On April 22, the California Water Association (CWA) submitted comments on issues covered in Governor Newsom’s Strike Force’s report titled, “Wildfires and Climate Change: California’s Energy Future” (Report) issued on April 12. The comments were requested by the Governor’s Office of Planning and Research, which is providing the staff support to the new Commission on Catastrophic Wildfire Cost and Recovery, and which will be submitting a report to the Governor and Legislature by July 1, 2019, on critical issues related to catastrophic wildfire cost and recovery.
While CWA concurred with many of the Report’s conclusions and recommendations, the letter expressed concern “about the implications and risks for [CWA] members and their customers that are associated with California law on inverse condemnation and strict liability.” Inverse condemnation holds California utilities responsible for wildfire damage caused by their equipment whether the companies acted negligently or not. Consequently, California water systems become victims twice over…first with the destruction of their equipment and infrastructure in a wildfire and second when the water systems are subjected to inverse condemnation and strict liability claims for damages when they were not at fault and had no responsibility for starting the fires.
The letter cited a 2008 incident when a vehicle’s faulty catalytic converter ignited roadside vegetation and caused the Freeway Complex Fire in Orange County that destroyed 314 homes. The fire burned a pressure monitoring wire at Yorba Linda Water District’s (YLWD) Santiago Booster Pump Station, which caused a short in the electrical panel and shut down the electrical pumps, as well as communication with the SCADA center at YLWD’s offices. The damage prevented YLWD from being able to pump water to fire hydrants in one neighborhood where, tragically, 12 homes were lost.
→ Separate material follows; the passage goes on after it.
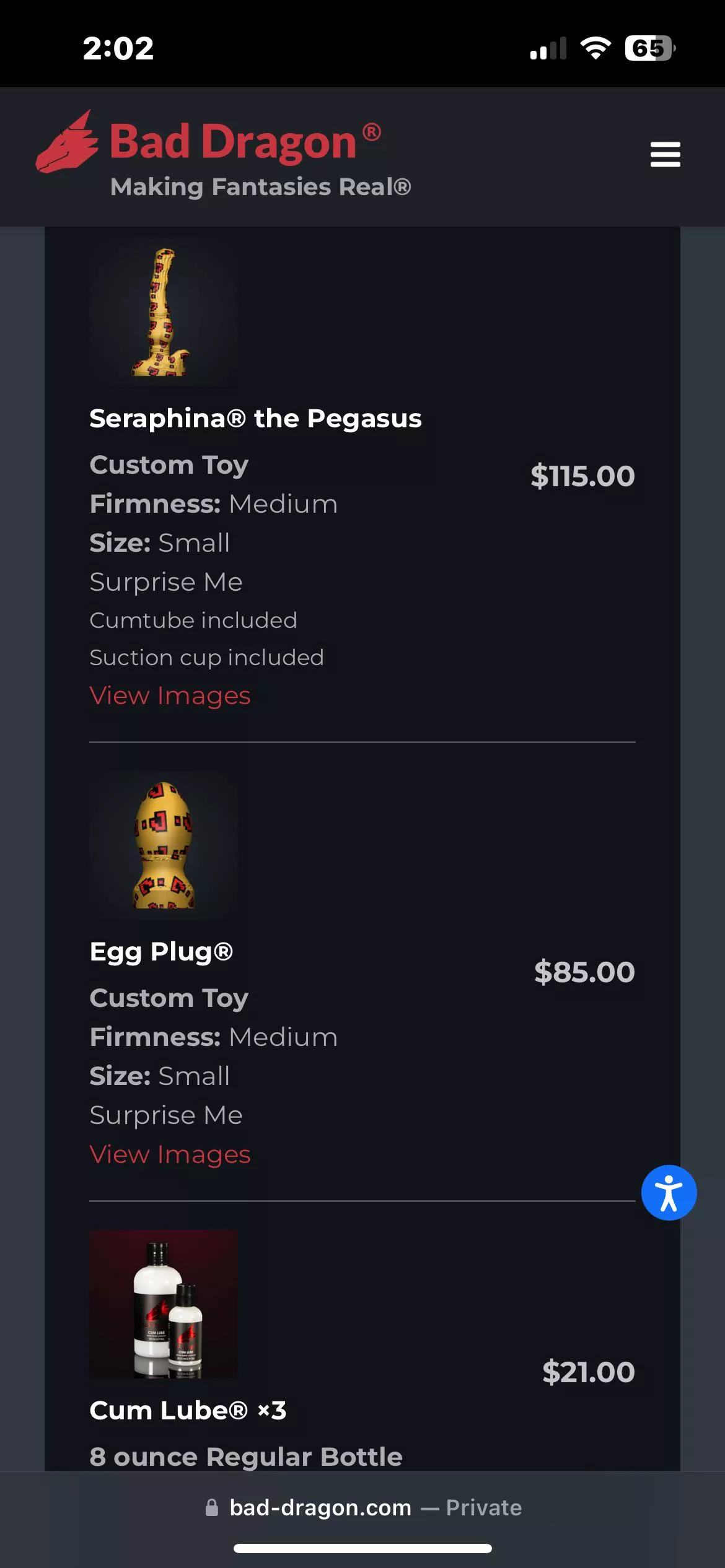
Task: Open the Cum Lube bottles thumbnail
Action: [x=164, y=1304]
Despite the Orange County Superior Court’s findings that YLWD did not cause the fire and the fact that YLWD was, itself, a victim of the fire, the utility found itself a defendant in an inverse condemnation claim simply because its fire-damaged equipment failed. The court found in favor of the plaintiffs and ordered YLWD to pay nearly $70 million in damages to the 12 homeowners.
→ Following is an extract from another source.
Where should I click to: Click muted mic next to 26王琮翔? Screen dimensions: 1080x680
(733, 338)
Because water utilities must use operating revenues to pay the difference between their insurance coverage and the claims against them, the financial and operating losses for these utilities and their customers can be staggering. As one insurance expert noted in a recent article, “Inverse condemnation is an evolving exposure that may intensify in frequency, gravity, and consequence… With overwhelming financial ramifications, inverse condemnation represents an existential threat to public water systems.”
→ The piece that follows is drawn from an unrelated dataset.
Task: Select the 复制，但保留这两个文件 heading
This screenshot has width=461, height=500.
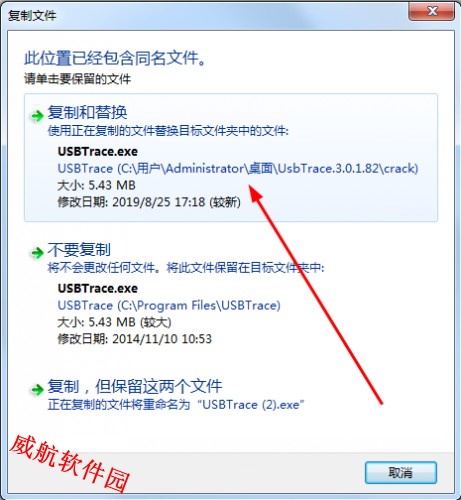Action: tap(135, 386)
CWA’s letter asked that the inverse condemnation/strict liability doctrine, which the courts consider to be a constitutional protection under Article 1, Section 19 of the California Constitution, be changed to a fault-based standard whereby utilities pay for damage caused by their misconduct. The letter also outlined various options related to insurance and financing mechanisms, concluding with a recommendation that “wildfire costs should be socialized across a large a base as possible, i.e., the taxpayer, in order to take advantage of economies-of-scale benefits.”